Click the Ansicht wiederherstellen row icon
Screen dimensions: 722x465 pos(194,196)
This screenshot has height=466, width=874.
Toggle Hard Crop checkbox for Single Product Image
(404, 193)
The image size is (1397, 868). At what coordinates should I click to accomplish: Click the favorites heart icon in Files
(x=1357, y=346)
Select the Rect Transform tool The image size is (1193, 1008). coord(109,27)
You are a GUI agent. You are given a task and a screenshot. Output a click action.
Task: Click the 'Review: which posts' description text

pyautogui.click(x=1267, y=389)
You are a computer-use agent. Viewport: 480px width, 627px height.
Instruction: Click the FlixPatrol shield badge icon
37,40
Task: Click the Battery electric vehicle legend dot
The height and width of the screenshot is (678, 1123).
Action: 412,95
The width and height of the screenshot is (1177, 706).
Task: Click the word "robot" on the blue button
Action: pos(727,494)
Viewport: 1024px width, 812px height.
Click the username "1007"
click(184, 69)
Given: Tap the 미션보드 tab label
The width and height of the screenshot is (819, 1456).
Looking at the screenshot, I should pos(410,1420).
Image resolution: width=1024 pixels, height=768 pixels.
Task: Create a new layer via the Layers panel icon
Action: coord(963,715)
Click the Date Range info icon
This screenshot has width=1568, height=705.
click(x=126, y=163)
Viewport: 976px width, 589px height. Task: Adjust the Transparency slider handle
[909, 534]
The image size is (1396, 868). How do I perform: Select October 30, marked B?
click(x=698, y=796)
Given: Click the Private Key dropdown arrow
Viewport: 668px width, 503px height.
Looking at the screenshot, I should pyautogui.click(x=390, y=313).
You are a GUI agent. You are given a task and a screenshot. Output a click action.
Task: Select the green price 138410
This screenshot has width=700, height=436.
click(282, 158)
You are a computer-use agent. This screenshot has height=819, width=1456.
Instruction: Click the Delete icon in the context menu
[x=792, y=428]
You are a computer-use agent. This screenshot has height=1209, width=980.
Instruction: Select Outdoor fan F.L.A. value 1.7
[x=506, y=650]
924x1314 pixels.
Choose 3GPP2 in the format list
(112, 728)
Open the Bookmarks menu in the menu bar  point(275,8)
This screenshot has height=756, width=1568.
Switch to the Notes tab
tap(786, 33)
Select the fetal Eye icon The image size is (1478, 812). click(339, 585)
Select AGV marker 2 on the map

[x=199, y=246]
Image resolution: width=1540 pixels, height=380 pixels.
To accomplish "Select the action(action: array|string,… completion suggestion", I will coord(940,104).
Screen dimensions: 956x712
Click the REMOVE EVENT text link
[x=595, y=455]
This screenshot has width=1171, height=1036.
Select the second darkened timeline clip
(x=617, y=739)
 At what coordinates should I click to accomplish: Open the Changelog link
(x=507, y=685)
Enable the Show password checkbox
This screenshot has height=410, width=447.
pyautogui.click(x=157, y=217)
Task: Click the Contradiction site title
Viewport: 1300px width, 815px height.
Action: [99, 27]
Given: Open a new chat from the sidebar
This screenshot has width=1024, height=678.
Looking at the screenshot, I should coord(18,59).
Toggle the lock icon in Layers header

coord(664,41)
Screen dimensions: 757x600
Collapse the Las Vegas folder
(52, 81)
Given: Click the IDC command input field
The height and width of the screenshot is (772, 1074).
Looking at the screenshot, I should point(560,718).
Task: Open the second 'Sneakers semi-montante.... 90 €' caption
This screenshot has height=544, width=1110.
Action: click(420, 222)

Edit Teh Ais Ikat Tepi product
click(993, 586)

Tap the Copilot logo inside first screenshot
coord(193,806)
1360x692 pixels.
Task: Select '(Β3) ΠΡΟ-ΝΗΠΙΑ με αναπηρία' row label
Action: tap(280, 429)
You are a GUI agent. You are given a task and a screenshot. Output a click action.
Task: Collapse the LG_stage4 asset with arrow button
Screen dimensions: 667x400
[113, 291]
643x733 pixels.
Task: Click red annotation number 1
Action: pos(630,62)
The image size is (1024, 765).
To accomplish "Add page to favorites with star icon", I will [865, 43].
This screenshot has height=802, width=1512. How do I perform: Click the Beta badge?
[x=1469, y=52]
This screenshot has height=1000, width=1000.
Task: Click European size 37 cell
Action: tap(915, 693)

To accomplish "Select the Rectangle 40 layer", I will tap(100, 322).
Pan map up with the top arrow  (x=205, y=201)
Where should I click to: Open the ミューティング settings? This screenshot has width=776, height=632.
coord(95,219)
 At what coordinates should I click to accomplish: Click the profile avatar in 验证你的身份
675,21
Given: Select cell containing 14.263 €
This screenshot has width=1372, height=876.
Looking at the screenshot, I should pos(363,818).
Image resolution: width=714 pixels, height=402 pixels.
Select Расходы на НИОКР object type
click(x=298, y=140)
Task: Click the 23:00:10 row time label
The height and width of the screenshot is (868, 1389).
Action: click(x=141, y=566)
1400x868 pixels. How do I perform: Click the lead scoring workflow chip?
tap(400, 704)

━━━━━━

§ TASK INSTRUCTIONS
Rewrite all the items above, replacing every "Viewport" with "Display" and leaving everything else unchanged.

§ FINAL ANSWER
Click the Ansicht wiederherstellen row icon
Screen dimensions: 722x465 pos(194,196)
This screenshot has height=466, width=874.
Toggle Hard Crop checkbox for Single Product Image
(404, 193)
The image size is (1397, 868). At what coordinates should I click to accomplish: Click the favorites heart icon in Files
(x=1357, y=346)
Select the Rect Transform tool The image size is (1193, 1008). coord(109,27)
You are a GUI agent. You are given a task and a screenshot. Output a click action.
Task: Click the 'Review: which posts' description text

pyautogui.click(x=1267, y=389)
You are a computer-use agent. Display: 480px width, 627px height.
Instruction: Click the FlixPatrol shield badge icon
37,40
Task: Click the Battery electric vehicle legend dot
The height and width of the screenshot is (678, 1123).
Action: 412,95
The width and height of the screenshot is (1177, 706).
Task: Click the word "robot" on the blue button
Action: pos(727,494)
Display: 1024px width, 812px height.
Click the username "1007"
click(184, 69)
Given: Tap the 미션보드 tab label
The width and height of the screenshot is (819, 1456).
Looking at the screenshot, I should pos(410,1420).
Image resolution: width=1024 pixels, height=768 pixels.
Task: Create a new layer via the Layers panel icon
Action: coord(963,715)
Click the Date Range info icon
This screenshot has width=1568, height=705.
click(x=126, y=163)
Display: 976px width, 589px height. Task: Adjust the Transparency slider handle
[909, 534]
The image size is (1396, 868). How do I perform: Select October 30, marked B?
click(x=698, y=796)
Given: Click the Private Key dropdown arrow
Display: 668px width, 503px height.
Looking at the screenshot, I should pyautogui.click(x=390, y=313).
You are a GUI agent. You are given a task and a screenshot. Output a click action.
Task: Select the green price 138410
This screenshot has width=700, height=436.
click(282, 158)
You are a computer-use agent. This screenshot has height=819, width=1456.
Instruction: Click the Delete icon in the context menu
[x=792, y=428]
You are a computer-use agent. This screenshot has height=1209, width=980.
Instruction: Select Outdoor fan F.L.A. value 1.7
[x=506, y=650]
924x1314 pixels.
Choose 3GPP2 in the format list
(112, 728)
Open the Bookmarks menu in the menu bar  point(275,8)
This screenshot has height=756, width=1568.
Switch to the Notes tab
tap(786, 33)
Select the fetal Eye icon The image size is (1478, 812). click(339, 585)
Select AGV marker 2 on the map

[x=199, y=246]
Image resolution: width=1540 pixels, height=380 pixels.
To accomplish "Select the action(action: array|string,… completion suggestion", I will coord(940,104).
Screen dimensions: 956x712
Click the REMOVE EVENT text link
[x=595, y=455]
This screenshot has width=1171, height=1036.
Select the second darkened timeline clip
(x=617, y=739)
 At what coordinates should I click to accomplish: Open the Changelog link
(x=507, y=685)
Enable the Show password checkbox
This screenshot has height=410, width=447.
pyautogui.click(x=157, y=217)
Task: Click the Contradiction site title
Display: 1300px width, 815px height.
Action: [99, 27]
Given: Open a new chat from the sidebar
This screenshot has width=1024, height=678.
Looking at the screenshot, I should coord(18,59).
Toggle the lock icon in Layers header

coord(664,41)
Screen dimensions: 757x600
Collapse the Las Vegas folder
(52, 81)
Given: Click the IDC command input field
The height and width of the screenshot is (772, 1074).
Looking at the screenshot, I should point(560,718).
Task: Open the second 'Sneakers semi-montante.... 90 €' caption
This screenshot has height=544, width=1110.
Action: click(420, 222)

Edit Teh Ais Ikat Tepi product
click(993, 586)

Tap the Copilot logo inside first screenshot
coord(193,806)
1360x692 pixels.
Task: Select '(Β3) ΠΡΟ-ΝΗΠΙΑ με αναπηρία' row label
Action: tap(280, 429)
You are a GUI agent. You are given a task and a screenshot. Output a click action.
Task: Collapse the LG_stage4 asset with arrow button
Screen dimensions: 667x400
[113, 291]
643x733 pixels.
Task: Click red annotation number 1
Action: pos(630,62)
The image size is (1024, 765).
To accomplish "Add page to favorites with star icon", I will [865, 43].
This screenshot has height=802, width=1512. How do I perform: Click the Beta badge?
[x=1469, y=52]
This screenshot has height=1000, width=1000.
Task: Click European size 37 cell
Action: tap(915, 693)

To accomplish "Select the Rectangle 40 layer", I will tap(100, 322).
Pan map up with the top arrow  (x=205, y=201)
Where should I click to: Open the ミューティング settings? This screenshot has width=776, height=632.
coord(95,219)
 At what coordinates should I click to accomplish: Click the profile avatar in 验证你的身份
675,21
Given: Select cell containing 14.263 €
This screenshot has width=1372, height=876.
Looking at the screenshot, I should pos(363,818).
Image resolution: width=714 pixels, height=402 pixels.
Select Расходы на НИОКР object type
click(x=298, y=140)
Task: Click the 23:00:10 row time label
The height and width of the screenshot is (868, 1389).
Action: click(x=141, y=566)
1400x868 pixels. How do I perform: Click the lead scoring workflow chip?
tap(400, 704)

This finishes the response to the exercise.